By Ron Bourdon
Water resources are not necessarily renewable
By Ron Bourdon
Einstein is usually credited for having said: “Insanity is doing the same thing over and over and expecting different results.” (Wilczek, 2015). Of course, that doesn’t make this article “science-based,” and, reading the cited Wilczek article would reveal that there’s a whole lot more to it. Nevertheless, Einstein would surely have been happy as a clam at high tide that Holland College is developing a practical, holistic, innovative “Excellence in Watershed and Aquifer Management Centre,” including education programming that will be genuinely science-based and not just “more of the same thing over and over.”
Ground Water Canada reported (Summer 2019) that more than half of the world’s major aquifers are past sustainability tipping points – past “the point of no return.” We also know that salt contamination (from road de-icing and from “natural” hydrogeological sources) is a worsening problem with a brewing momentum. Water resources are not necessarily renewable unless watersheds and aquifers are given the proper respect, protection, encouragement, and time they need to recharge.
The current trajectory confronts us with “a watershed moment” – “more of the same” is not sustainable… we need “more of the sane.” The time to act is now. The Holland College “Excellence in Watershed and Aquifer Management Centre” intends to be part of the solution.
Much of the excellence of that centre will be attributable to the Andrews family’s remarkable endowment to Holland College of the historic Andrews Mill site – an “urban” property that encompasses a mill pond and a substantial portion of a coastal watershed in the Charlottetown neighbourhood of West Royalty.
Currently in the early development stage, the centre will materialize through a close collaboration among the Andrews, Holland College and P.E.I.’s Watershed Alliance, Watershed Ecologist, and Wildlife Federation. While the eventual inaugural centre and programming is a fluid work in progress, the intention is to recognize that watersheds and aquifers are intrinsically inseparable with their fates particularly intertwined in the presence of saltwater.
P.E.I. is not in the middle of Lake Ontario. Since the world’s mainland coastal regions and far-inland regions are often faced with salt-related risks, an underlying theme of the centre and its academic programs will be water management in the presence of salt or of saline environments.

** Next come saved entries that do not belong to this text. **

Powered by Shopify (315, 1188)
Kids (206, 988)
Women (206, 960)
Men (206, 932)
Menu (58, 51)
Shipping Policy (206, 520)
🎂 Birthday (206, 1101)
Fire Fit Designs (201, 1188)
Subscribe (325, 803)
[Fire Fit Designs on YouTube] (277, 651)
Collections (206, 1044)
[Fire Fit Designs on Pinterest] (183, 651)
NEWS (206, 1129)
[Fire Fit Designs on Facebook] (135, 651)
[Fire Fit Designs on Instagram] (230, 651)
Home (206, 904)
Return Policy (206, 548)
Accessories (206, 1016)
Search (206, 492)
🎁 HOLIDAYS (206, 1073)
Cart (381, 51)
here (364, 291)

Currently, the program is intended to embrace many topics, but there will likely be four recurring themes: (1) oceanic islands; (2) mainland coastal settings; (3) in-land saline (salty) hydro-geological settings (anywhere the saltwater table closely underlies relatively shallow freshwater); and (4) contamination of water supplies by “road salt” and other de-icing agents.

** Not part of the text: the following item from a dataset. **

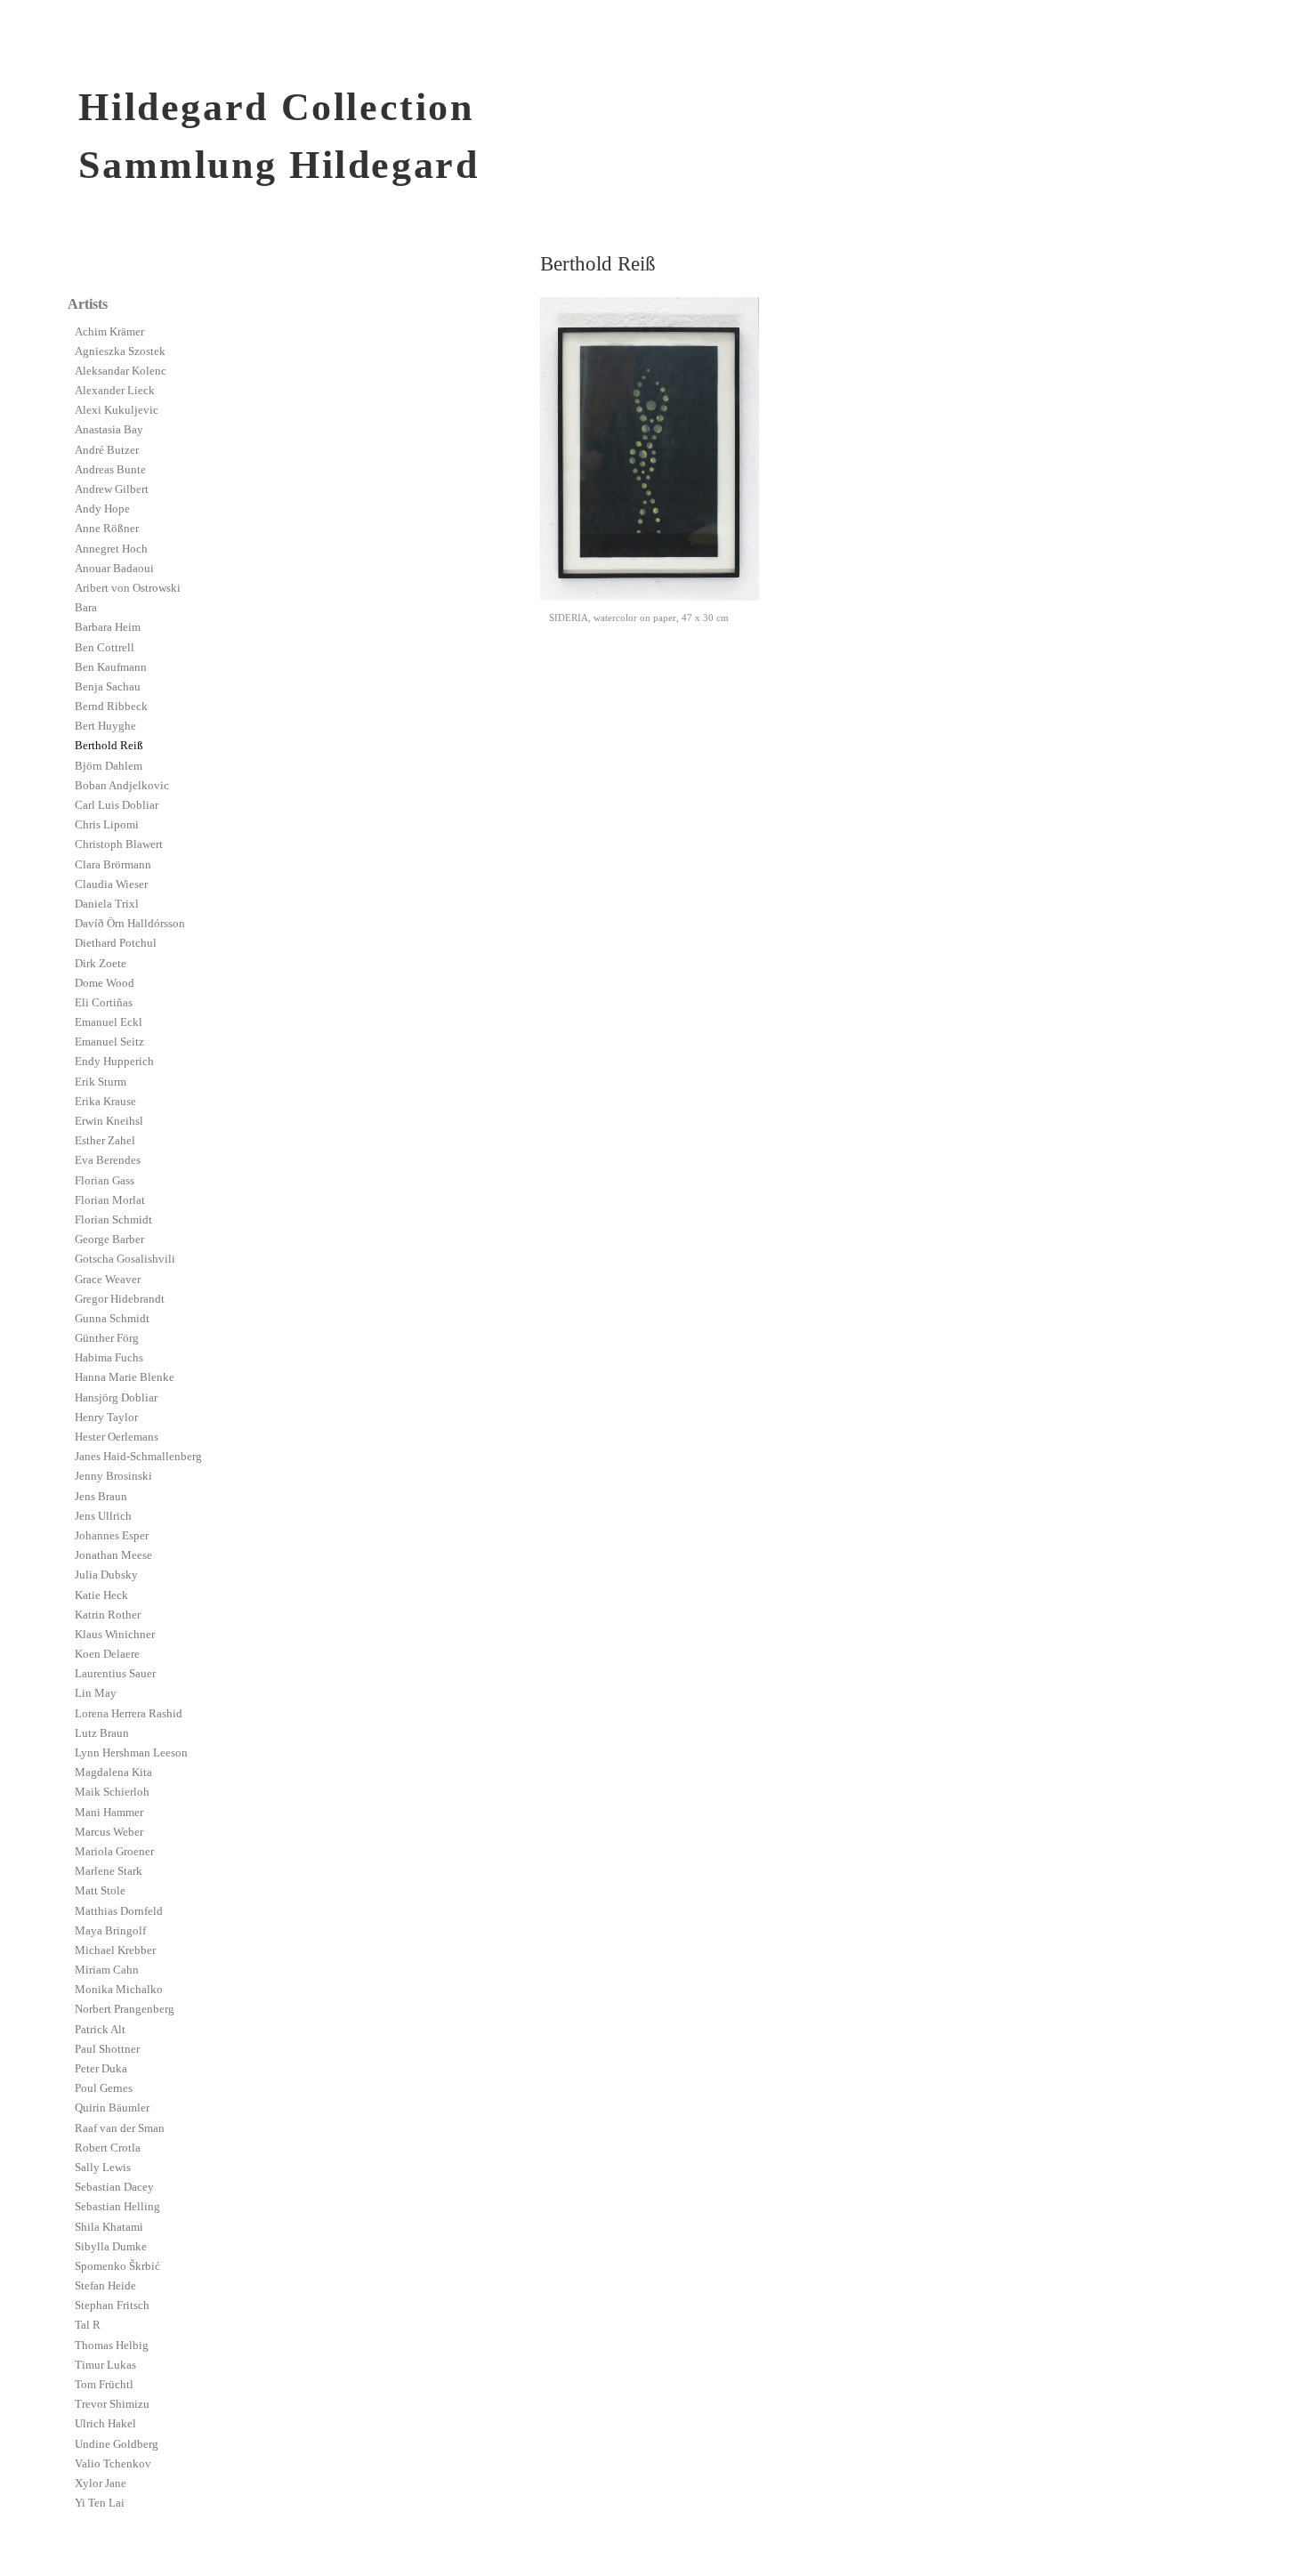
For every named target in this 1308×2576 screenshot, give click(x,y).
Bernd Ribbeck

This centre’s core programming framework will integrate, epitomize, and expand on the leading edge international scientific consensus respecting ecologically sound watershed and aquifer best management practices (BMPs). It will also build on the traditional and evolving knowledge of indigenous peoples worldwide, regarding the development, protection, and extraction of limited water resources (particularly where saline water is present) and regarding agricultural adaptation to limited water resources. Insights and skills developed from this holistic program approach will equally result in “BMP excellence” and salient innovation for regions that haven’t yet identified saline water or limited water management threats.
We are confident that a broad-based interdisciplinary and cross-cultural approach nurtures the ideal practical and creative environment for students, regardless of whether or not they decide to build on that knowledge and branch off to university studies.